7 plead guilty as part of $5 million Rock Hill food stamp scam
Seven Rock Hill women who received food stamps pleaded guilty Thursday to more than $20,000 in food stamp fraud at a Rock Hill store. Three of the store owners now face up to five years in prison for a $5 million food stamp trafficking scheme.
All who pleaded guilty Thursday in state court in York have to pay the money back to avoid jail time and probation.
The seven who pleaded guilty Thursday are: Kimberly Johnson, 28, $2,195 in fraud; Victoria Sanders, 25, $2,234; Dequitta White, 31, $3,070; Jatonica Williams, 31, $5,238; Brooke Rogers, 27, $2,134; Shenisa Davis, 36, $2,549; and Labrecia White, 24, $2,962.
Johnson pleaded guilty by herself. The other six pled in two groups of three.
The women avoided years in prison on felony food stamp fraud charges by pleading guilty to misdemeanor fraud charges and accepting the requirement to pay the money back. Each defendant received a 30-day sentence in jail that was suspended, and two years probation that will be dismissed if all the money is repaid by Dec. 31.

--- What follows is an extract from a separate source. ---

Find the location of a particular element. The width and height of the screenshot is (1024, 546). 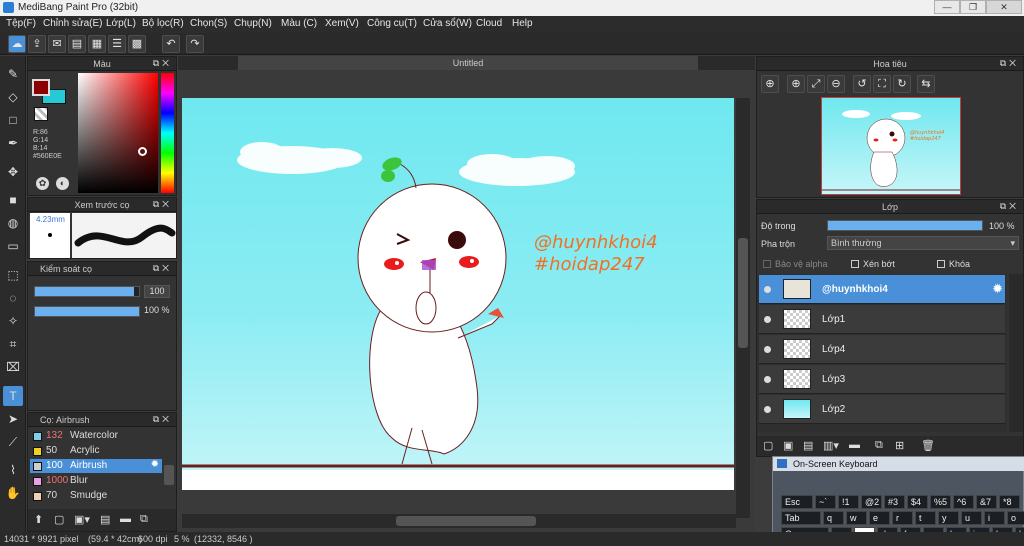

brush-tool-icon: ✎ is located at coordinates (13, 74).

Now the store owners face prison and potentially paying back as much as $5 million, said Mark McKinnon, 16th Circuit assistant public defender who represented three of the women who pleaded guilty Thursday.
The guilty pleas are the latest action in the state and federal crackdown on a scam involving cash payoffs for purchases of cigarettes, gas and beer. The scam was uncovered last year at the Daily Express mart in Rock Hill. The owners of the store, Li Fang Phu, Hoang Nguyen and Dianne Phu, all of Rock Hill, pleaded guilty in federal court last year to a scheme prosecutors said had been going on for years.

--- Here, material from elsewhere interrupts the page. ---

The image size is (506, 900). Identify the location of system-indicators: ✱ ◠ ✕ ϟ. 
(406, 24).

Food stamps can be used only for the purchase of nonprepared food, no cash should be returned to the holder, said S.C. Assistant Attorney General Sam Jones.
The store owners potentially will get reduced sentences for their agreement to testify against the food stamp recipients who received illegal cash and goods. However, those three store owners were not in court Thursday in York and will not be sentenced in federal court until their work as cooperating witnesses is finished.

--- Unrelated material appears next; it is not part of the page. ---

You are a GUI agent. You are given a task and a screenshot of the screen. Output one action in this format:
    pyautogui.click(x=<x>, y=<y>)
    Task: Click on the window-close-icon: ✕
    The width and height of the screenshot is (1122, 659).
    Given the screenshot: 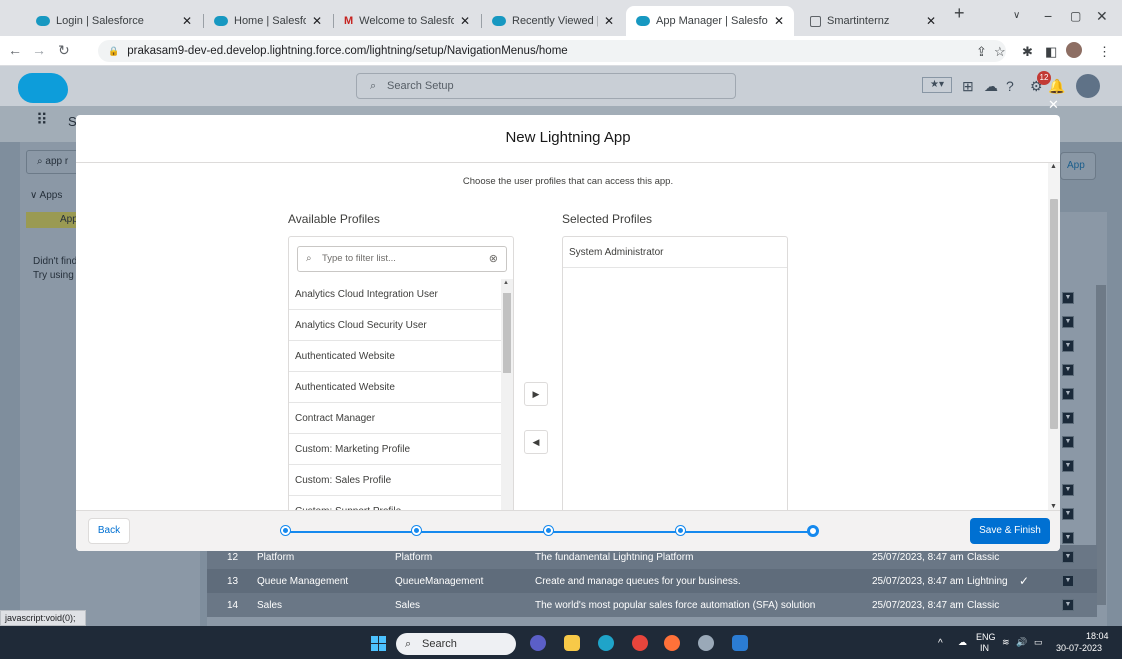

The food stamp scam among the store owners and dozens of store customers went on from March 2014 to 2016, Jones said in court Thursday. Jones, who prosecutes food stamp cases statewide, said the store owners were “trafficking” food stamps and exchanging benefits for cash, while the food stamp recipients caught by investigators repeatedly used food stamps for illegal purchases and cash back. The scheme involved buying hot food, a single beer, cigarettes, or gasoline with a food stamps debit card and getting cash back.
“Through a pattern of excessive transactions,” investigators found the incidents of up to $100 each time where people received illegal goods, money, or both, Jones said.
Food stamps is the commonly used name for the Supplemental Nutrition Assistance Program aimed at helping the poor get enough to eat.